The CFPB told a federal court in July that it would revamp the rule shortly after JPMorgan surprised and alarmed some in the industry with the new access fees. The Financial Technology Association won permission to intervene in the lawsuit, and has lobbied the CFPB not to allow banks and other providers to assess fees as part of the rule.
However, the future of an open banking rule seems uncertain given the CFPB faces an uncertain future, noted Adam Rust, director of financial services at the Consumer Federation of America.
“Who is going to enforce (the rule), if it happens?” Rust said during the panel discussion. “There are many reasons to be concerned that it will immediately be relitigated in courts, especially if there's a fee that comes out of the reconsideration rule.”
The CFPB’s acting director, Russell Vought, has spoken publicly about shuttering the bureau and has declined to request funding for the agency’s operations in 2026.
The CFPB’s open banking rule aims to spur greater competition among banks and other financial services companies, including neobanks, other fintech startups and those that enable payments.
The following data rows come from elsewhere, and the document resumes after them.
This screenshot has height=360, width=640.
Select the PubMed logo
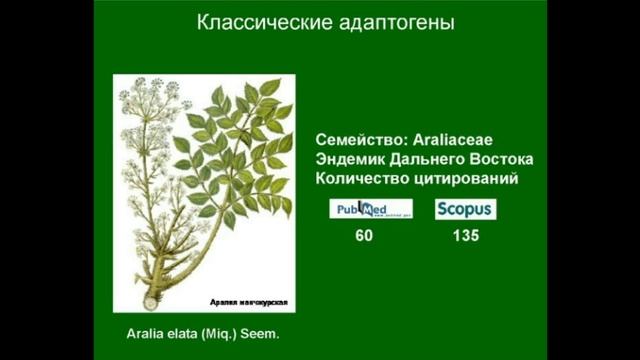(371, 209)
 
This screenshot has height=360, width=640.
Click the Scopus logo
(465, 209)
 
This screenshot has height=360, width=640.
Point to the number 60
(364, 236)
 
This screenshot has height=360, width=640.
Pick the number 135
(465, 236)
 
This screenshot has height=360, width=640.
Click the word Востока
(499, 159)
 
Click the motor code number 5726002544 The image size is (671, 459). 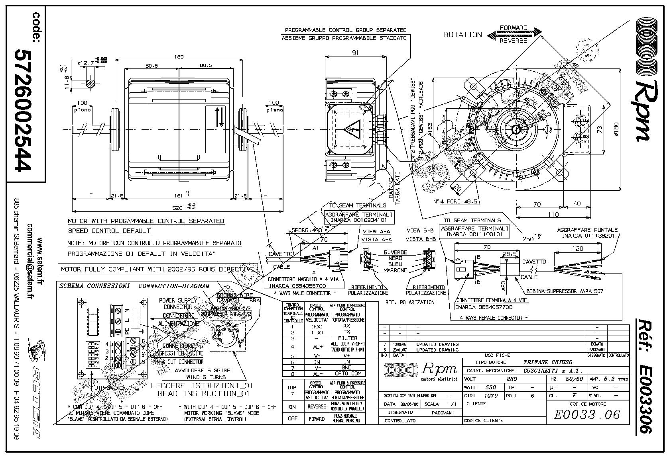pyautogui.click(x=23, y=111)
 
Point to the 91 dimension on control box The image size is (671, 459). pyautogui.click(x=351, y=52)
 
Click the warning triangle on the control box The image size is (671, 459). pyautogui.click(x=351, y=129)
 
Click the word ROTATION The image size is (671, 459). pyautogui.click(x=462, y=35)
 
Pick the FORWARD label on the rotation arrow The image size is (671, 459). pyautogui.click(x=513, y=28)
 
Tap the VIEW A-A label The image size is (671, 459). pyautogui.click(x=376, y=232)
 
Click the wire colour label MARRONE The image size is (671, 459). pyautogui.click(x=395, y=270)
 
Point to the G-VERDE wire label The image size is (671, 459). pyautogui.click(x=395, y=252)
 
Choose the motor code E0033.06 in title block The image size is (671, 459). pyautogui.click(x=587, y=415)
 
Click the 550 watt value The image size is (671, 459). pyautogui.click(x=490, y=387)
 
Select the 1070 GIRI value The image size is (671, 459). pyautogui.click(x=490, y=396)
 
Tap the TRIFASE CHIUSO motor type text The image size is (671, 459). pyautogui.click(x=547, y=362)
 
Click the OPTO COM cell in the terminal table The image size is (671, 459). pyautogui.click(x=347, y=373)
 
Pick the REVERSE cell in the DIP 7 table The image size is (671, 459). pyautogui.click(x=317, y=407)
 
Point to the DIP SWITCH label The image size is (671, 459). pyautogui.click(x=109, y=388)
Giving consumers direct access to their financial information – and where they send it – can also reduce prices across the industry and improve customer service, the bureau said when it formulated the rule.
In terms of data volume, some aggregators were collecting as much as 50% more customer information from JPMorgan than they needed for fintechs, Prochaska argued. The bank’s APIs are “pinged” for data two billion times per month, up from one billion in 2023, Prochaska said. The bank serves 11,000 apps, up from 5,000 two years ago, she said.
“Once we announced our intention to start actually charging, people are more judicious and thoughtful about it,” Prochaska said, adding that the bank had “learned a lot” from its negotiations with data collectors. “Once people actually have to pay for things, they start thinking about, ‘Well, do I need to ping this often?’”
Angelena Bradfield, the FTA’s head of policy, said that open banking has evolved without fees. It was only recently that “competitive elements” began to show up with the banks imposing fees, she said.
Consumers also may increase the amount of data that a fintech pulls from a financial institution by checking an app frequently, with the amount of data collected a function of the user’s experience, Bradfield said.
Natalie Talpas, an executive vice president at PNC Financial Services Group, said “more data is being captured than is expected and it’s being stored and used by unregulated entities.”
A PNC spokesperson declined to comment Tuesday about whether the Pennsylvania-based bank is imposing data-access fees. In July, PNC Chief Executive Bill Demchak applauded JPMorgan’s decision during a quarterly earnings call and said his bank was exploring the issue.
In an Oct. 21 letter to the CFPB, responding to the bureau’s request for comment on the revised rule, a PNC executive advocated for the bureau to allow data providers to charge for access.
“When third party access to consumer data is free and unlimited, third parties have little incentive to minimize cadence, scope, or retention of data they do not need and will not use,” wrote Alex Overstrom, PNC’s head of retail banking.